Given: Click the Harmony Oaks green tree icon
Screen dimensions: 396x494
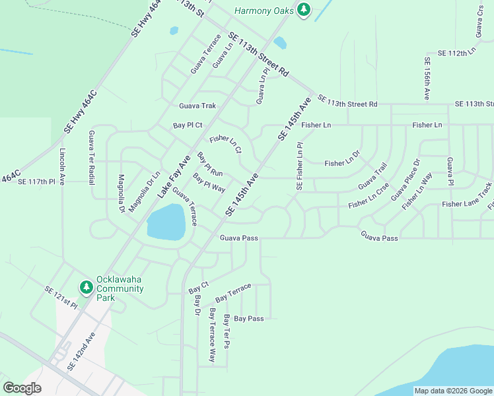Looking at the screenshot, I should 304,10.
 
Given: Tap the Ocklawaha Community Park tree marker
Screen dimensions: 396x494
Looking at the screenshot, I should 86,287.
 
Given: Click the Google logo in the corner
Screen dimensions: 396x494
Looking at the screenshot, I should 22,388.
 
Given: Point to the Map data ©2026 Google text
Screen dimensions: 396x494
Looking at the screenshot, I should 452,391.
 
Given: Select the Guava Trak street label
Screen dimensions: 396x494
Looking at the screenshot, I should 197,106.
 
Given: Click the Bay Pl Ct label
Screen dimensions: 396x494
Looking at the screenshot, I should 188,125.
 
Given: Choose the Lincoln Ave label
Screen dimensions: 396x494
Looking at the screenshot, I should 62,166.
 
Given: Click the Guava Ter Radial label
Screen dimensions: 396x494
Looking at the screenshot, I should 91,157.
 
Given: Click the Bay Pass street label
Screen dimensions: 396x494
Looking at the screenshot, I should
--
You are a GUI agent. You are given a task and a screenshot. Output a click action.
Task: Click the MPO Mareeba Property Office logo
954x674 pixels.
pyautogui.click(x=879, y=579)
---
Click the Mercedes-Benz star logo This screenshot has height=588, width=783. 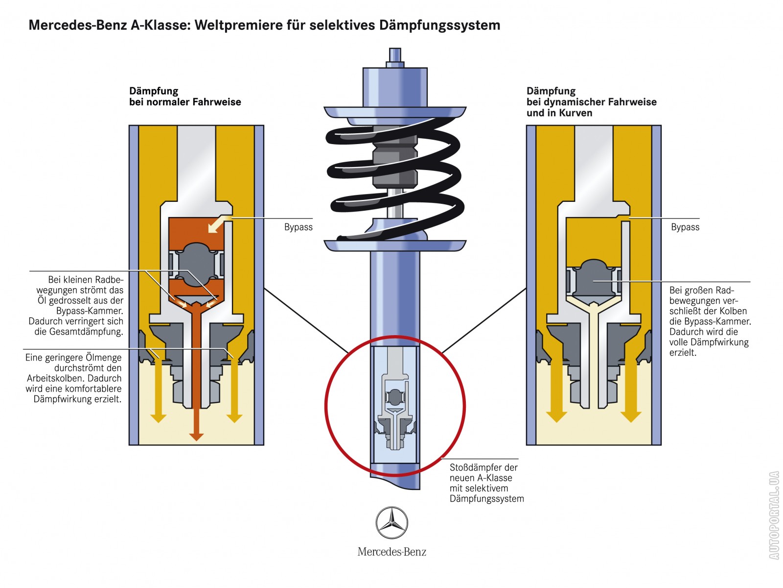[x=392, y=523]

GOAL OF THE EXERCISE ▸
Return, unchanged, each line from the rows above in which the word "street" appears.

REPLY ▸
Given: Select the Guava Trak street label
Given: Click the Bay Pass street label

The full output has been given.